1. Введение
Недавно (7/20/III-1994 г.) исполнилось 115 лет со дня рождения моего отца. И я возвращаюсь к воспоминаниям о нем, начатым в Берлине (в перерывах между лекциями) в дни его столетнего юбилея, 15 лет назад. Мне хочется завершить эти воспоминания не только потому, что Василий Петрович был моим отцом и другом, но еще и потому, что его жизнь тесно переплелась с трагической судьбой русской интеллигенции недавнего прошлого[11].
Русская интеллигенция прежних дней формировалась своеобразно. Первый ее эшелон вышел из служилого, чаще всего военного дворянства; второй — из разночинцев. Про оба эти слоя говорили, что они беспочвенны— не имеют корней в своем собственном народе. В конце прошлого и начале нашего века стал выходить на поверхность третий эшелон — почвенный, идущий из самого народа: из многонародья нашей страны. Может быть, именно в этом появлении было что-то судьбинное — в русскую культуру стали входить инородцы, не прошедшие роковую для нашей страны школу азиатского деспотизма.
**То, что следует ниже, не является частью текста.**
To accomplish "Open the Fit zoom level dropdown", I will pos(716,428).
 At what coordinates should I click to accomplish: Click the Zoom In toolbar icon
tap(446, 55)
Вирус деспотизма поразил нашу страну с давних времен. Подпитанный некоторыми европейскими идеями, он обрел специфическую евразийскую форму.
Отец — выходец из зырян (теперь коми). Он всегда подчеркивал свою иноплеменность, его выговор всегда был немного не русским. Он вошел в русскую жизнь как инородец, сохранивший любовь к своему народу, изучавший его как этнограф и всегда считавший своим внутренним долгом показать, что малые и подавленные народности несут свое миропонимание, достойное изучения, философского осмысления и уважения. Он умел это делать. Он всю жизнь боролся. Боролся со всеми, против всего, никогда не примыкая к каким-нибудь политическим течениям или организациям. Боролся прежде всего во имя сохранения человеческого достоинства, безропотное повиновение считая унизительным. Это он делал естественно, как нечто само собой разумеющееся, но часто, как бы в оправдание, повторял: «Ведь мои предки — свободные охотники — никогда не были крепостными».
В дореволюционные годы его отличало противостояние великорусскому шовинизму, надменности некоторой части тогдашней интеллигенции, в том числе и кадетского толка, узости Православия с его нетерпимостью к инакомыслию. Не принял он и другую нетерпимость— жесткую и жестокую неприязнь инакомыслия в «новой» жизни.